Is there anything I can do to get the performance anywhere near acceptable?
Edit: I’ve got version 10.0.1600.22 of SQL Server Management Studio installed. Is this not the latest release? I’m sure I installed it from an MSDN CD and I pretty much rely on Windows Update these days. Is there any place I can quickly see what the latest release version number is for tools like this?
Edit: Every time I go to open a database diagram I get the message ‘This database does not have one or more of the support objects required to use database diagramming. Do you wish to create them?’ I say yes every time. Is this part of the problem? Also, if I press the copy icon, I get the message ‘Current thread must be set to single thread apartment (STA) mode before OLE calls can be made.’ Database corruption?
It seems as though it was a network configuration problem. Never trust a developer (myself) to setup a haphazard domain at his office.

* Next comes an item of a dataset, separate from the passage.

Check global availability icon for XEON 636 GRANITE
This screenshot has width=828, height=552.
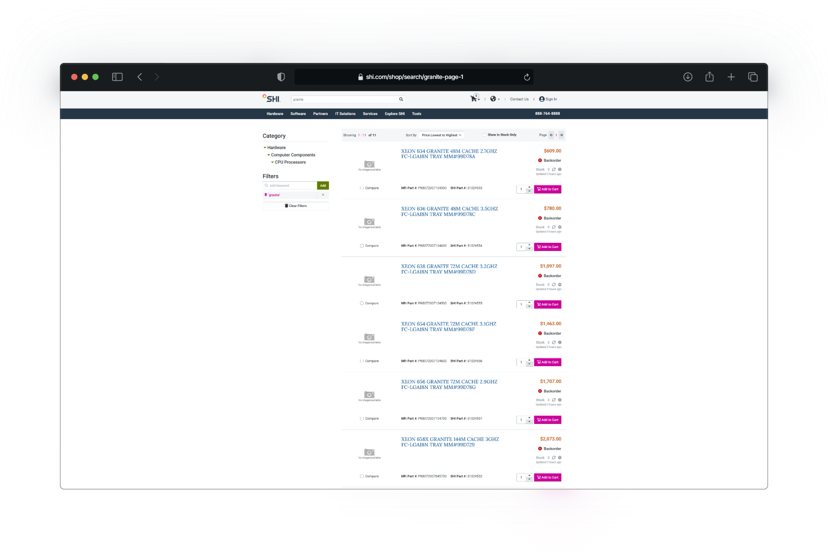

I had my DNS server on my computer pointed to my ISP’s (default because the wireless router we’re using provided by the ISP doesn’t allow me to override the DNS server to my own) instead of my DNS server here, so I have to remember to configure it manually on each computer, which I forgot for this particular computer.
I only discovered it when I tried to connect for the first time to a remote SQL Server instance form this PC. It was trying to resolve to an actual sub-domain of mycompany.com instead of my DNS server’s authority of COMPUTERNAME.corp.mycompany.com
I can’t say why this was an issue for the designers in SQL Server but not anything else, but my only hypothesis is that when I established a connection to my own computer locally using the computer name instead of ‘.’ or ‘localhost’, SQL queries executed immediately, knowing it was local, but the designers still waited for a timeout from the external IP address before trying the local one.
Whatever the explanation is, changing my DNS server for my network card on the local machine to my DNS server’s IP made it all work very quickly.